Totally dominant until Losada made the subs that changed the game. You're right, they targeted our left with some speed and that was enough. Rooney had no counter, not sure what the move was there anyway. I liked theTaxi sub, another goal is what they needed but they couldn't pull it off.
Well, after a good. night's sleep, it's clear that Losada outcoached Rooney. My wife and I are sitting in the stands, its 2-0, Montreal has shown nothing and all DCU has to do is keep it compact, don't get stretched and it's 3 points. Instead, the ONCE TONTOS keep pushing forward for a meaningless 3rd goal and get stretched out of position. Losada loves to play turnover and counter, when does that work? When a team pushes up and loses position and shape. After the first Montreal goal, DCU should have packed it in and sealed the deal. Montreal had to attack and with Benteke and Taxi up top, they might have been able to exploit a quick counter as Montreal pushed. Nope, just the same as the first 80 minutes, folks pushing up, exposing a back line lacking overall pace. That's on Rooney and every player out there. They stopped thinking and probably sunk their season. They had two winnable games with a haul of 6 points. Instead they got 1 and now go on the road to Miami and Atlanta. If they get a point out of those two, I will be pleasantly surprised. It has been 16 years since this team has been consistently good, barring a half season of LuchaRoo. DCU and Chicago must be the two most poorly run franchises in MLS.

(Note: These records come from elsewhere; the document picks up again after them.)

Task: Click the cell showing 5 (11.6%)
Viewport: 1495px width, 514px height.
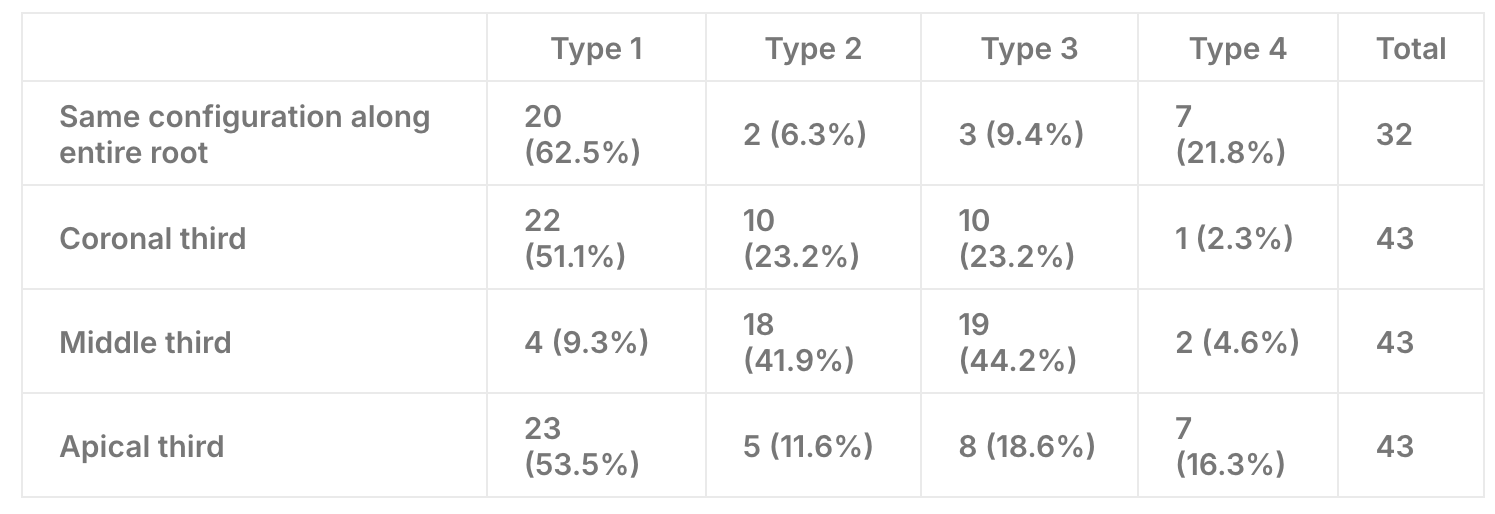Action: pos(808,446)
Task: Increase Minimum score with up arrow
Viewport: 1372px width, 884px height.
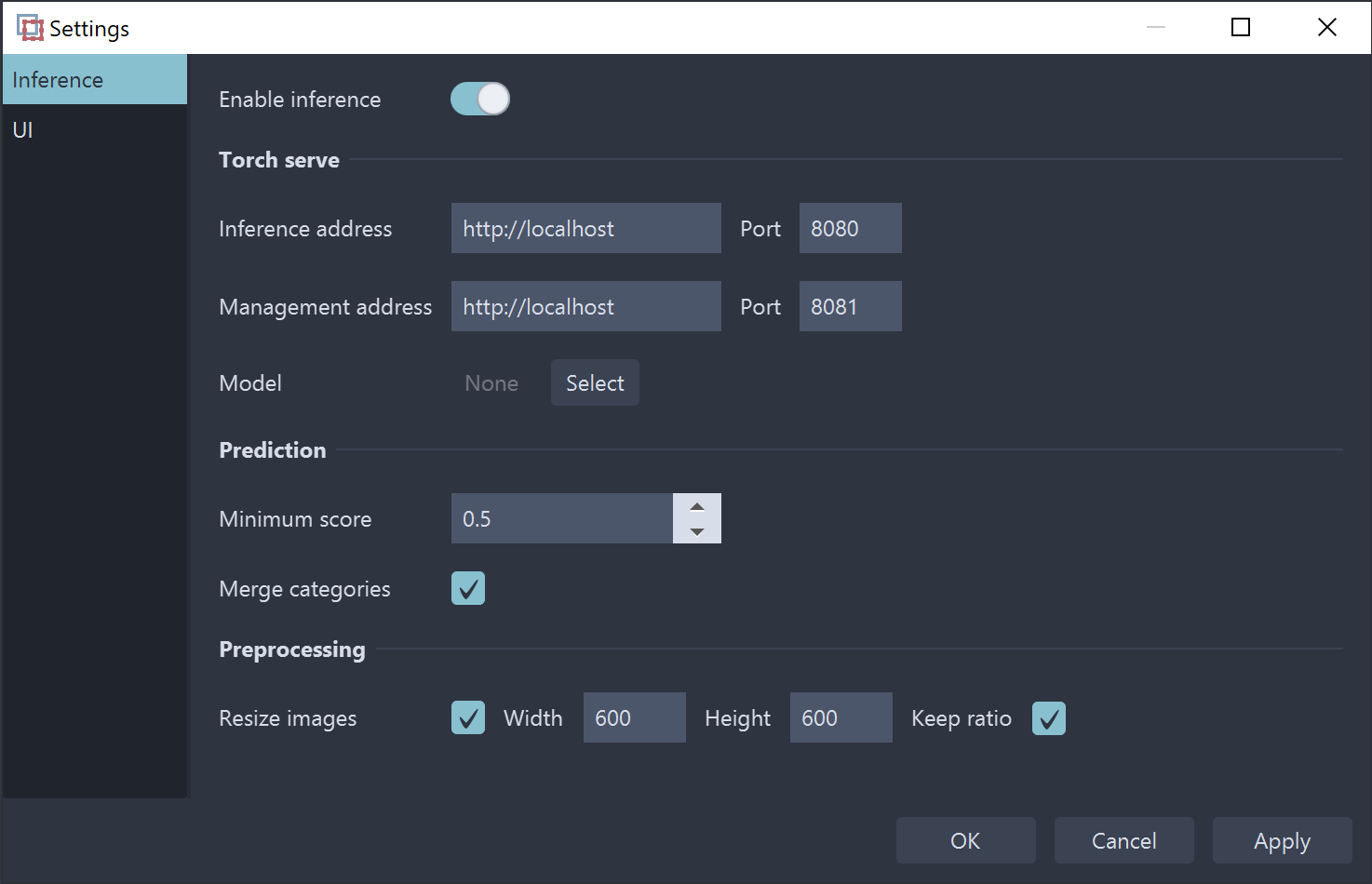Action: click(697, 506)
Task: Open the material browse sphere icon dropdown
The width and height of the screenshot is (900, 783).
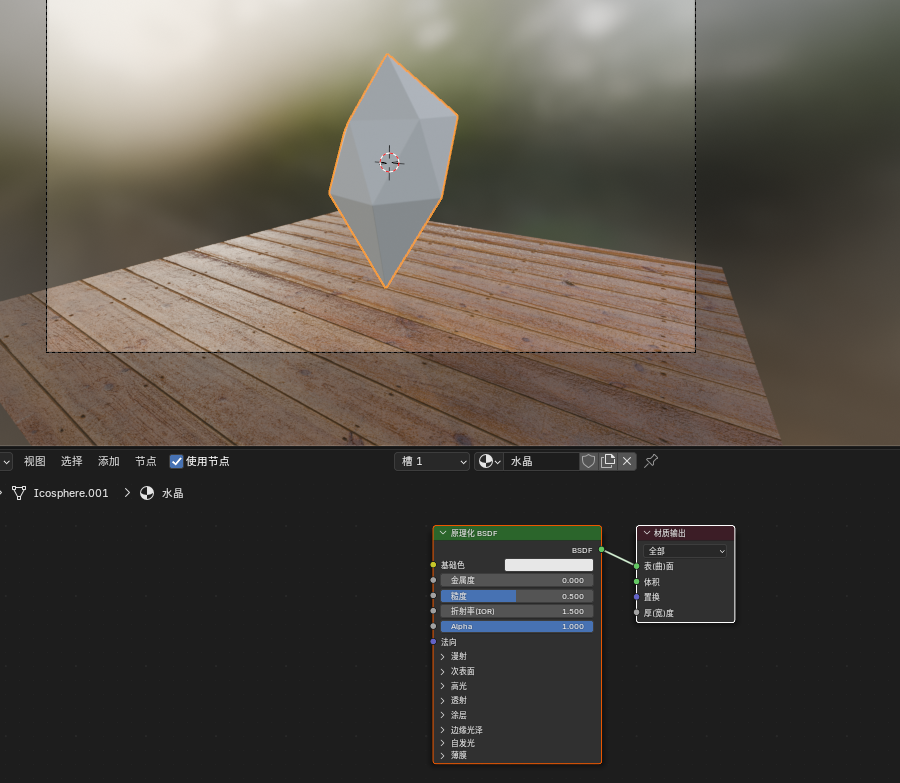Action: [489, 461]
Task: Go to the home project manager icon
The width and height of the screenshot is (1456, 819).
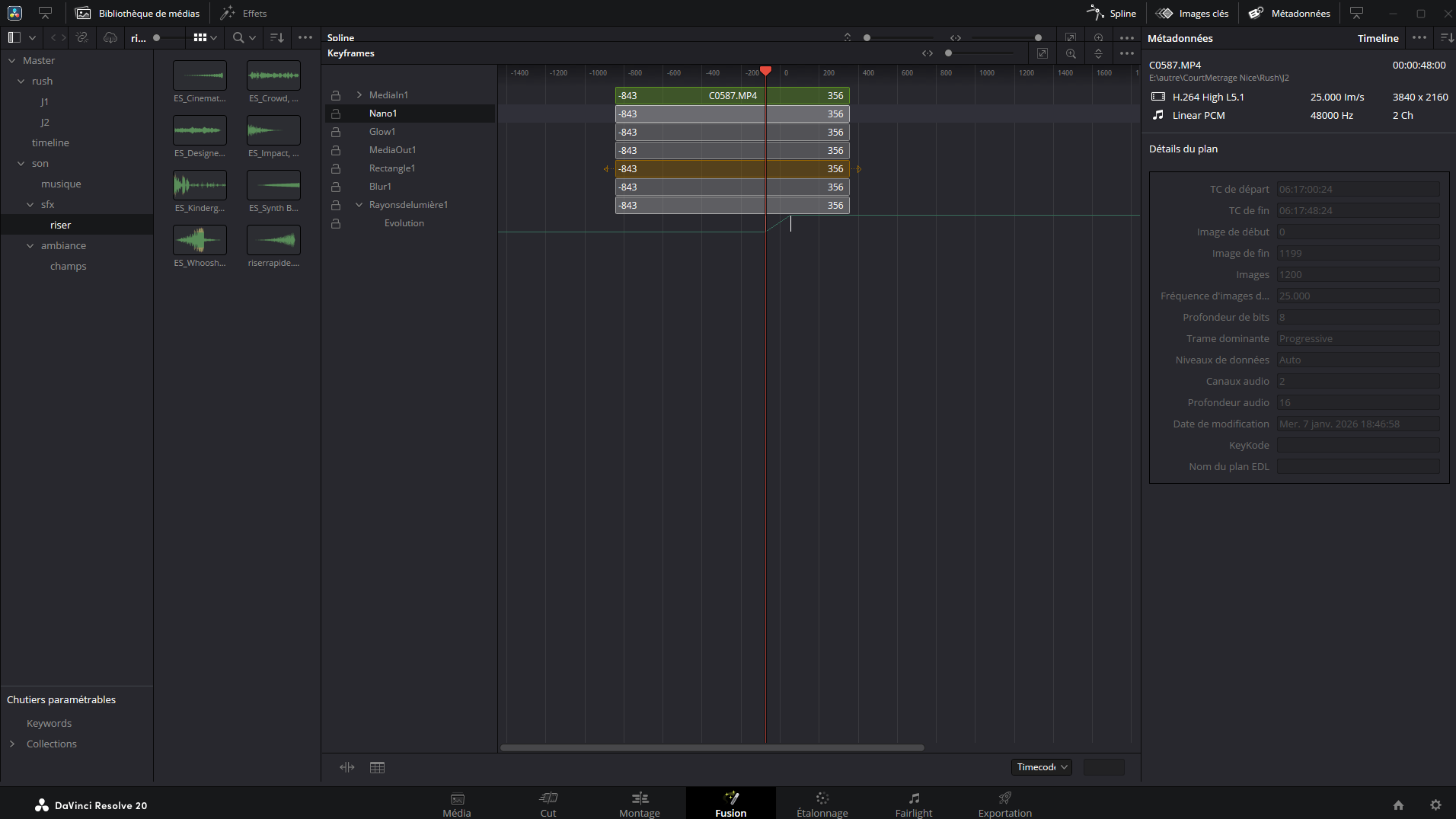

I'm thinking after the first time Montreal flies down our left to put in a cross to a wide open attacker in the box, Rooney and his staff should of had a word with Santos. After the second time, they should have given him instructions to stay home and defend. After the first goal, the entire team should have been told to hold back and look to exploit any space Montreal was giving up for their attack. Instead Klich is trying to play mind games with their right back, Santos is trying to ensconce himself in the attacking third, O'Brien is providing link up play, Durkin is providing cover but to get the ball he is often the man closest the goalkeeper, and no one was organizing and tracking runners out of midfield...
This team is better than last year's but their ceiling is qualifying for the playoffs. And in their case qualifying means qualifying on the last game of the season.
This is not the kind of game that good teams blow. There's a lot of mixed evidence out there right now. While we dominated large swaths of the game and looked superior, but one break down here and another there just kills you. Looking back at the week prior, the questions about roster rotation for us and our opponents remain. We picked up unlikely pts against opponents who were recovering from prioritizing the Open Cup and a less than fully impressive W against a poor LAG team at home. Someone said we're in the 4th stretch of 3 games in 8 days, over 5 weeks, so maybe that justifies the tanking the Cup, but it's still a bitter pill.
I used to think 5th was the ceiling, now I'm thinking it's more of an "outside looking in" proposition for the playoffs. This mess won't get fixed until Kasper, Mairs and Howe are sacked. And Kaplan lets a new, competent, director of soccer operations use his checkbook. Until then we get coaches on OJT (Olsen and Rooney) and rosters that make no coherent sense. Lucy Rushton must be giggling in her iced tea at this point.
So this was my assessment when the season opened and then we looked like the south end of a northbound water buffalo. Even when the MLS talking heads all called us spoon contenders. I am still not sold on us being anything more than being the last team in the playoffs or the first team to not make it. We've had some junk games, some good looking games against weaker opponents and I am still profoundly of the belief that we're going to hover right around the red line. Even if we make the playoffs and Rooney dances off to another team leaving a hand picked successor, where are we in 2025 with all 3 of our DPs out of contract? No one is going to be in a better place to make ownership spend than Rooney. Whoever he leaves behind will probably be lucky to get a regular paycheck. He sure isn't coercing ownership into acquisitions of the scale of Benteke.
This is a bigger problem than just trying to protect leads. O'Brien should be having more impact on the attack and the game, but he's playing considerably more defense than Santos. You can see the quality in O'Brien's touches and passes/crosses are miles ahead of Santos, but he's rarely getting into the final third. He needs to play wider, or play more like a 10. This was Rooney's take, but no matter how you slice it, Montreal were better than we were last night--period. They had more and better chances, and finished with a 1.3-0.9 advantage in expected goals. Ted's goal was at least as lucky as their 2nd goal. They raced past us in the 2nd half--made us look old and slow. We actually put in a better overall performance against Toronto. O'Brien had an end-of-the-game frustration red card against Cincinnati that was perplexingly deemed a yellow, and the same last night. He's got to watch it.
Rooney’s tactics in the second half were idiotic. Why press a team that has zero capacity to beat you with build up if you’re compact? Instead, he left DC constantly exposed at the back. Beyond that, it often looked like he was playing a back 4, with Santos dropping to left back. It DOES NOT WORK with this team. (Nevermind the question of why Santos starts - ugh.) Bottom line, Montreal would’ve been no danger if we’d sat back and been compact. Instead, Rooney cocked it up with idiotic tactics.